How to Know if Brussels Sprouts Have Gone bad

How to Know if Brussels Sprouts Have Gone bad

Brussels sprouts resemble cabbage heads, but in miniature size. Both the vegetables are very similar in taste as well, but comparatively, Brussels sprouts have a milder flavor and denser texture. These are cruciferous vegetables that are rich in antioxidants, vitamin A and C, indoles and other necessary nutrients. Although you can buy them all year round, their peak growing season is from autumn to early spring. When cooked, Brussels sprouts give a nutty flavor that reminds us of classical fall cooking. But if yours are sitting in your refrigerator for so many days, and you suspect that they might have gone bad, this oneHOWTO article will tell you how to know if Brussels sprouts have gone bad.

Instructions to find out if Brussels sprouts have gone bad

If you suspect your Brussels sprouts have gone bad, follow these instructions to make sure:

  1. Bring some sprouts near your nose and feel their smell. If their smell is foul, or if they are smelling like mold, or if their scent is not fresh or earthy, then they are bad
  2. Check the outer appearance of the Brussels sprouts and see if they are slimy. If this is your case, or if they have depressions in certain areas, then they have started to rot. You should either use them instantly, or discard them
  3. Look at the outer leaves of the Brussels sprouts. If you see any discoloration, or if you can notice any fuzzy mold on them, then mold growth has started on them and you should discard them without thinking
  4. Look at the color of the Brussels sprouts. If you can see brown color on the edges of the leaves, then they have probably gone bad. It is still good for eating, and you can peel off the brown leaves and cook the remaining part. But you should consume it instantly before it continues to rot further
  5. Examine the stem bottom of the Brussels sprouts. If they are brown or black in color, it is a sign of mold and you should discard them right away
  6. Look at the sprouts and see if you can see or feel some gray powder on them. If yes, then it indicates downy mildew caused due to fungus. You should immediately discard them
  7. Like cabbage, if uncooked Brussels sprouts are wilty, shriveled, mushy, moldy or soggy, then they should not be consumed any more
Image: liveearthfarm

Tips to buy fresh Brussels sprouts

When you go to the market to buy Brussels sprouts, look for the ones that are firm, compact and bright green. Here are a few tips that can help you buy the best of sprouts available out there and avoid those brussels sprouts that have gone bad in the shop:

  • Buy the sprouts that are fixed to their stem, instead of buying loose ones
  • Avoid sprouts that have a touch of brown or yellow in their color, that have their leaves pulling off from their center, and those that feel squishy
  • If you can see some cracks or pits in the sprouts, then they are probably moldy inside
  • Go for Brussels sprouts that are as small as possible. The smaller it is, the sweeter its taste. Big ones are more like cabbage in their flavor
  • Make sure that the Brussels sprouts are displayed chilled. Those kept at room temperature will have their leaves turn yellow very soon. If you already see their leaves yellow, brown or wilted, then they are not fresh and not properly handled
  • Smell the sprouts. If they smell like cabbage, they are old
  • Avoid those that are soft and puffy
  • All the sprouts that you buy should be similar in size. By doing this, you will allow all of them to cook evenly

If you're sprouts are in good condition, how about making a delicious brussels sprouts gratin?
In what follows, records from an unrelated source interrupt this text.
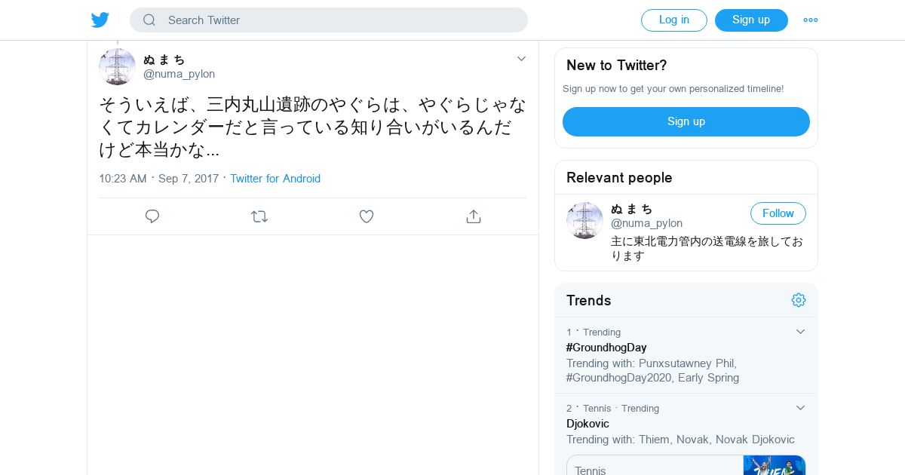Click the tweet author's pylon avatar
Image resolution: width=905 pixels, height=475 pixels.
[117, 66]
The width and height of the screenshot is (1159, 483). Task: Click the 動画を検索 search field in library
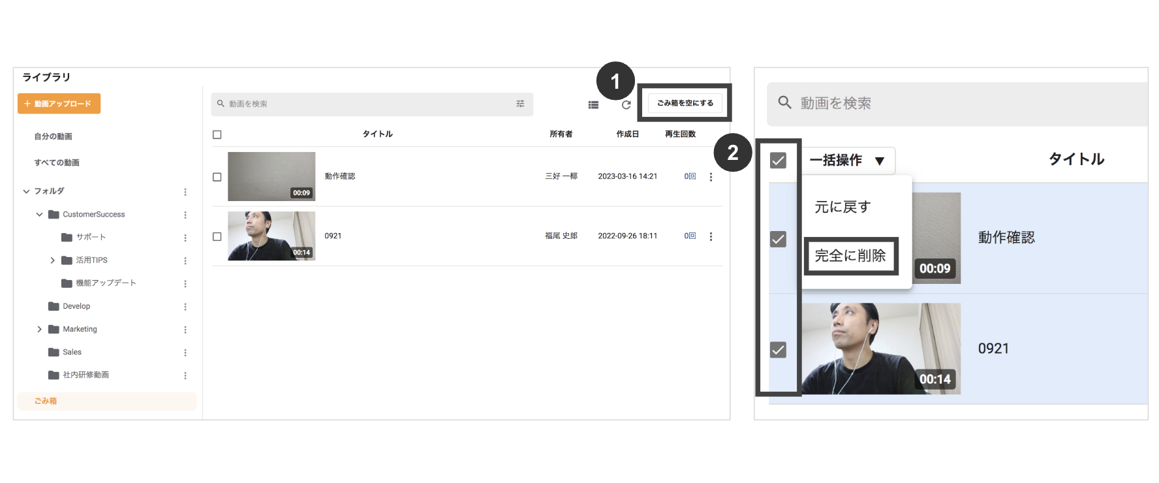(x=365, y=104)
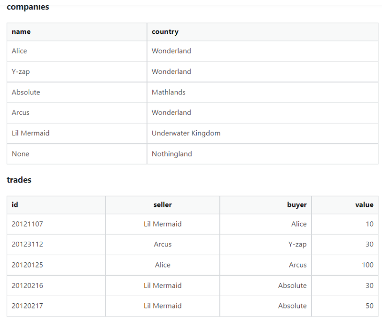Select the "id" header in trades table
The width and height of the screenshot is (382, 323).
point(15,205)
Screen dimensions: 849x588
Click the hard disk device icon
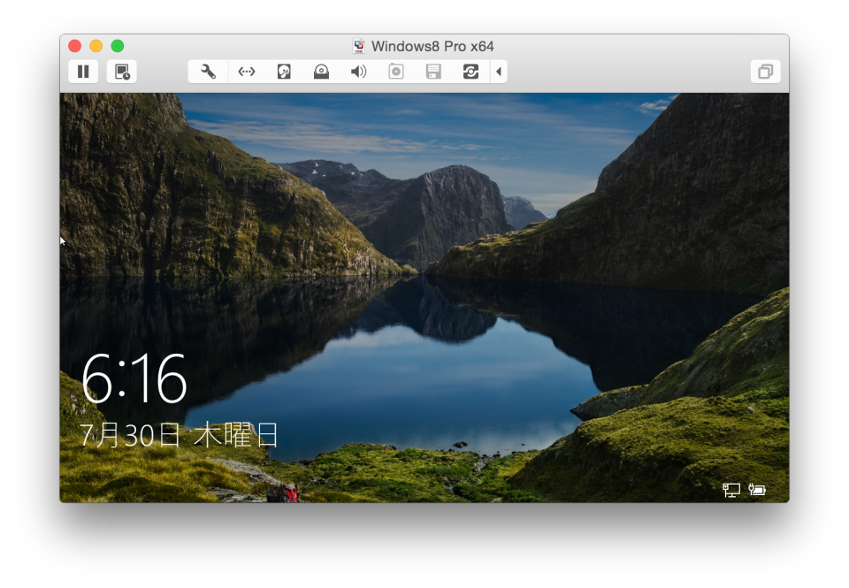[x=284, y=72]
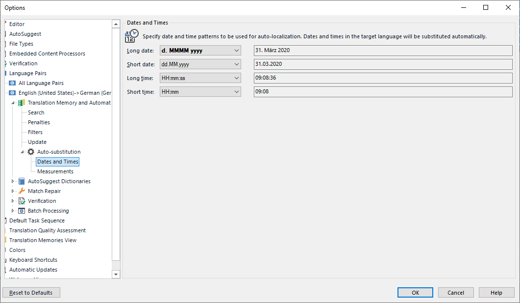
Task: Open the Short time format dropdown
Action: tap(237, 91)
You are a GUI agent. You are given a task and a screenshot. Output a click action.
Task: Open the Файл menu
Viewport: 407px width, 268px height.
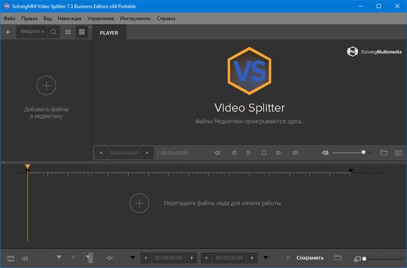pos(9,19)
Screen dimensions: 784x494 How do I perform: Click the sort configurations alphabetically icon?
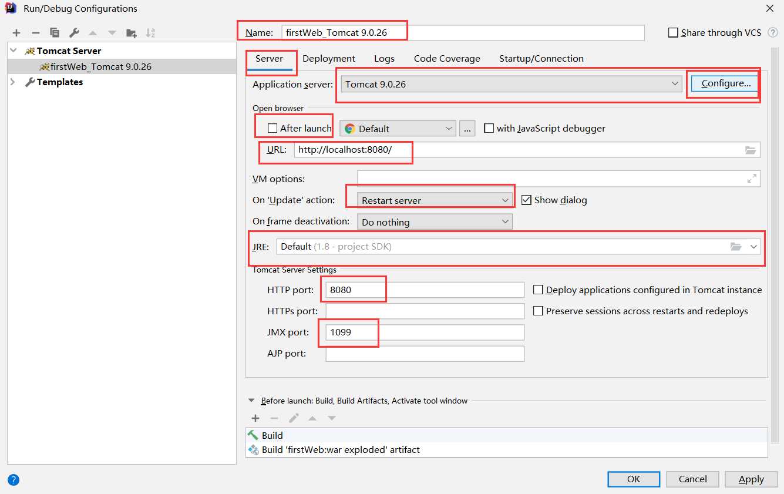[150, 33]
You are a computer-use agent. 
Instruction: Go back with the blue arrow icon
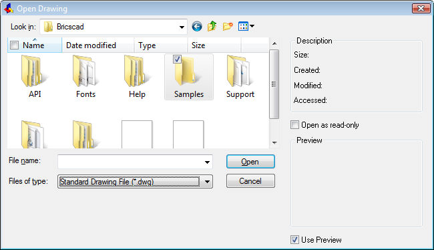[x=197, y=27]
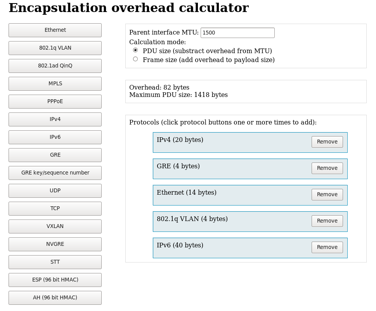This screenshot has width=376, height=311.
Task: Select PDU size calculation mode
Action: point(135,50)
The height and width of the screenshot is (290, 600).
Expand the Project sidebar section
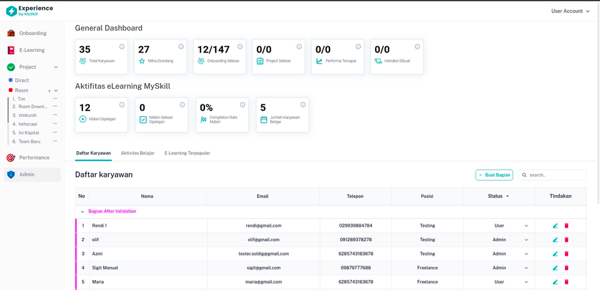point(56,67)
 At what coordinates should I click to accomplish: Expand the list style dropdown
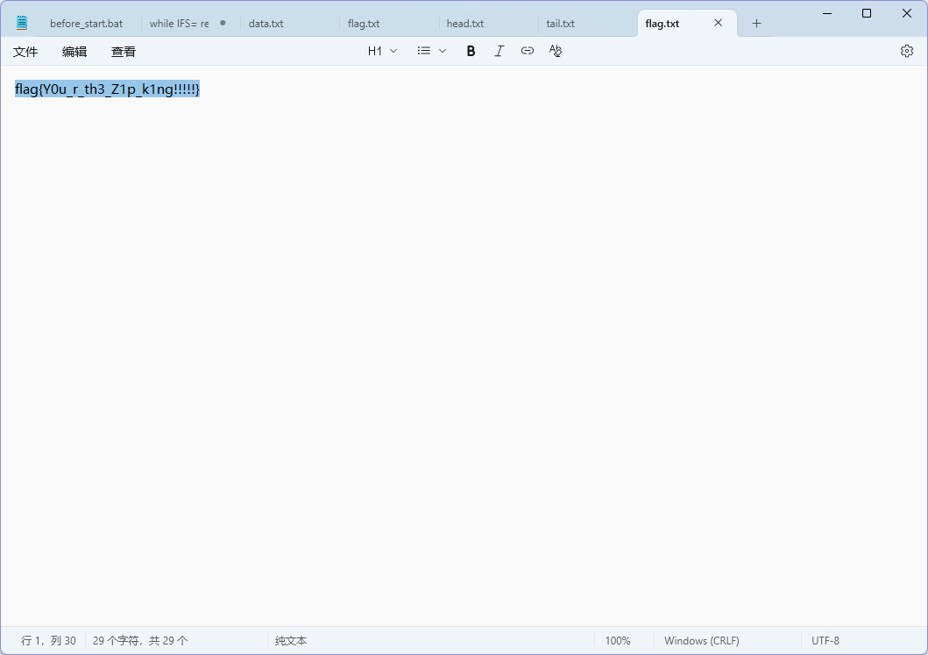coord(431,51)
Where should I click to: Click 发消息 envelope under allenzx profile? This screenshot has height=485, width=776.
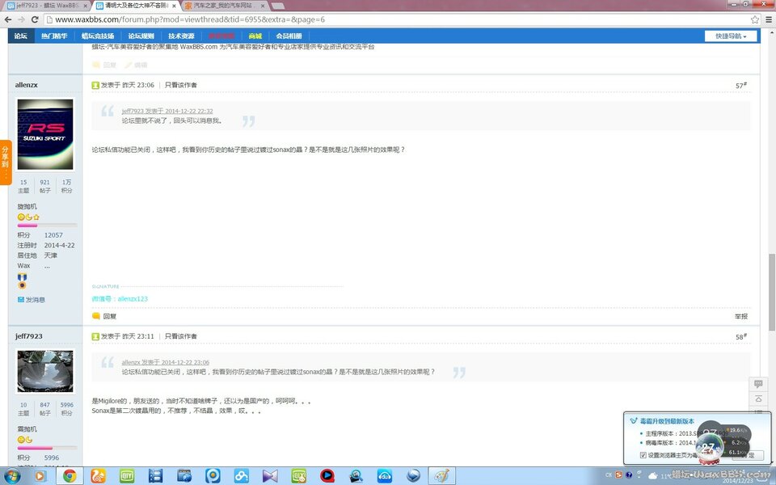pos(32,300)
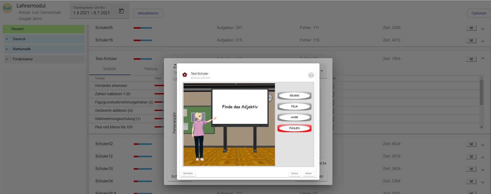Click the ILaC logo

pyautogui.click(x=7, y=8)
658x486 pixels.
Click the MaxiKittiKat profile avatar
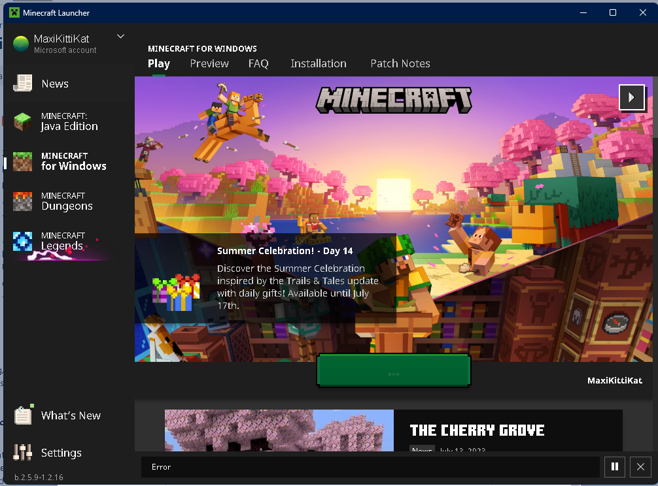tap(21, 44)
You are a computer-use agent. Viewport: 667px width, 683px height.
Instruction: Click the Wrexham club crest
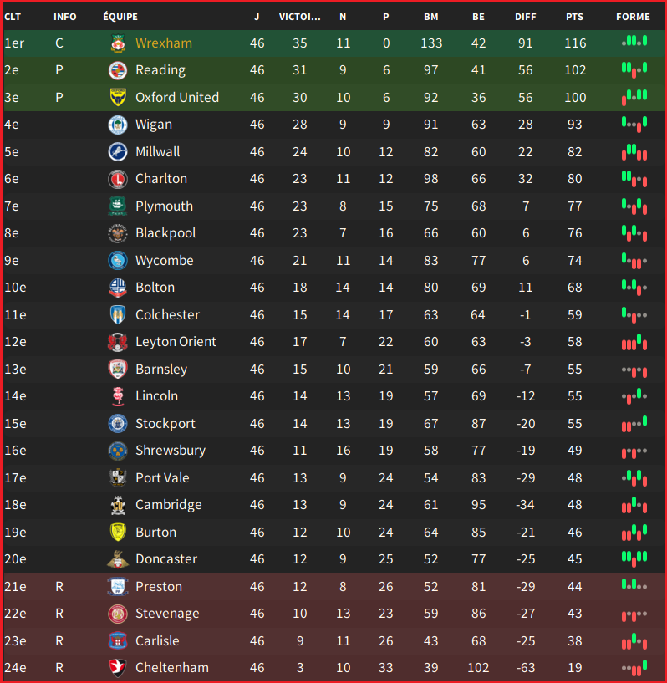tap(118, 43)
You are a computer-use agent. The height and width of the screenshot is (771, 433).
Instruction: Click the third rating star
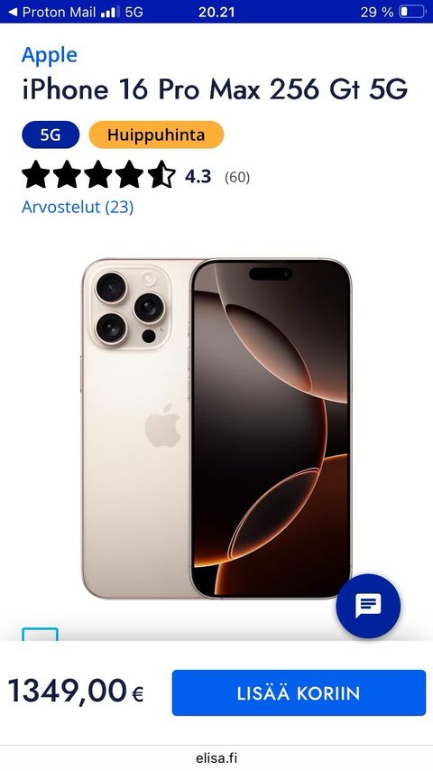pos(99,174)
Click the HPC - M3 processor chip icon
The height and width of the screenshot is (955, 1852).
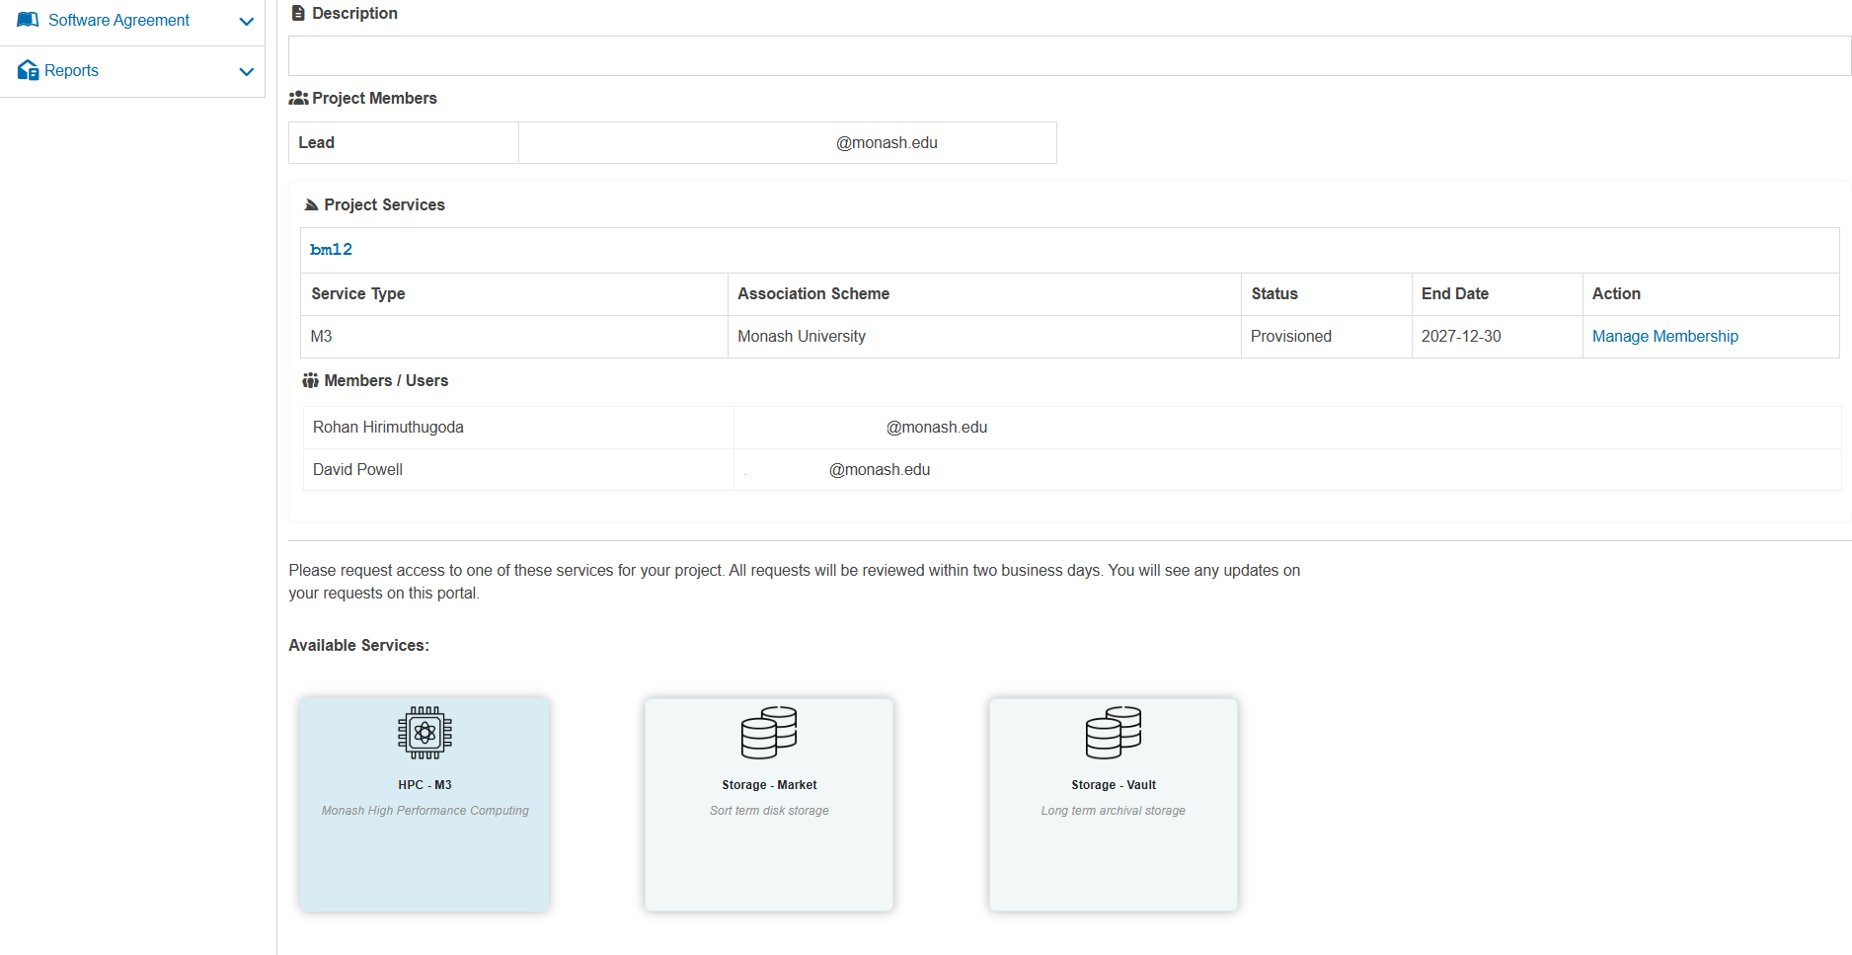pos(424,733)
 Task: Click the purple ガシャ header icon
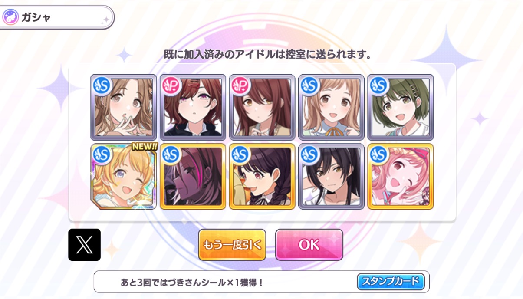[10, 18]
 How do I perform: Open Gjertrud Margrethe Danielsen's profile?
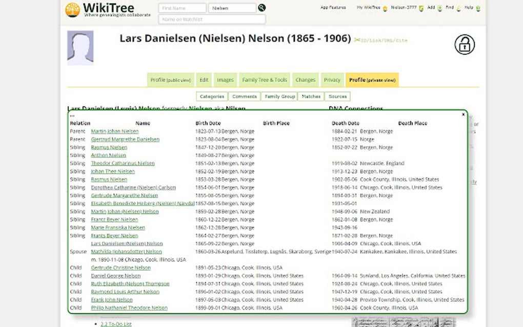[124, 139]
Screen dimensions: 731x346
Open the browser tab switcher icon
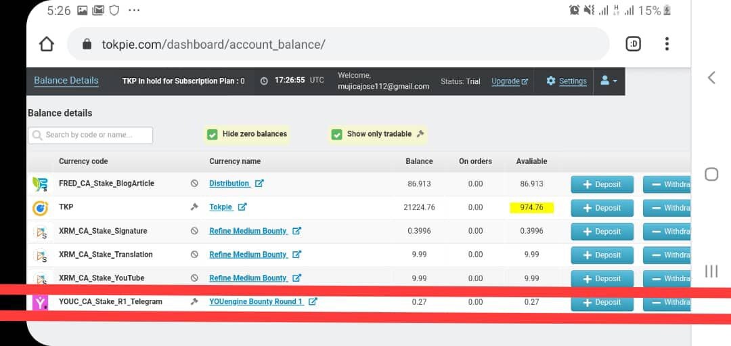(x=633, y=44)
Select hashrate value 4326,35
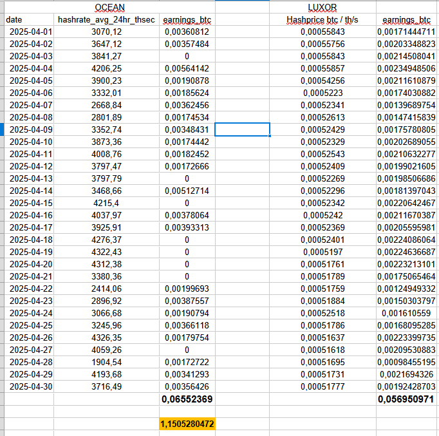Viewport: 439px width, 436px height. (106, 337)
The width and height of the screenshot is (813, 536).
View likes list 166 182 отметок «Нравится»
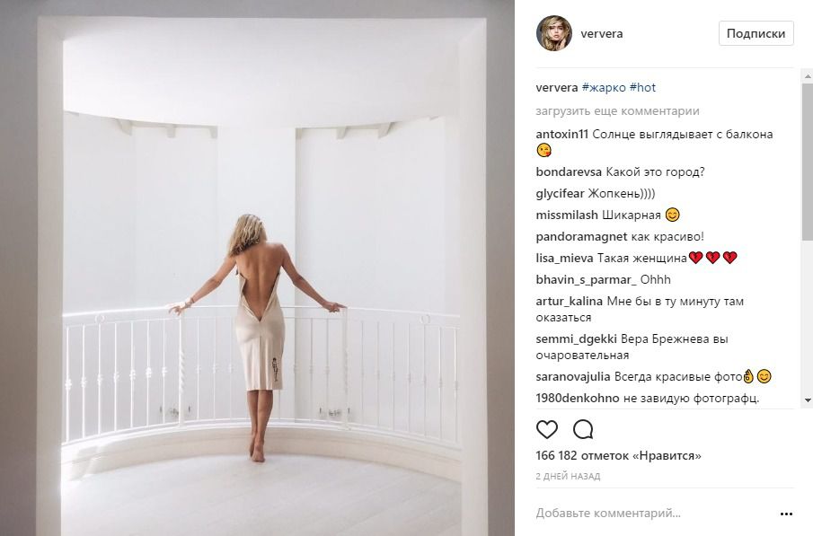pos(618,456)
How to store Brussels sprouts properly

Once you have brought the best of sprouts to your home, it is also necessary to store them properly. Never wash your sprouts if you intend to store them. Water will get trapped inside the sprouts, and cause them to rot more quickly. Although they can last in your refrigerator for as long as two weeks, it is best to consume them as fast as you can. The older any vegetable is, the more nutrient loss it goes through.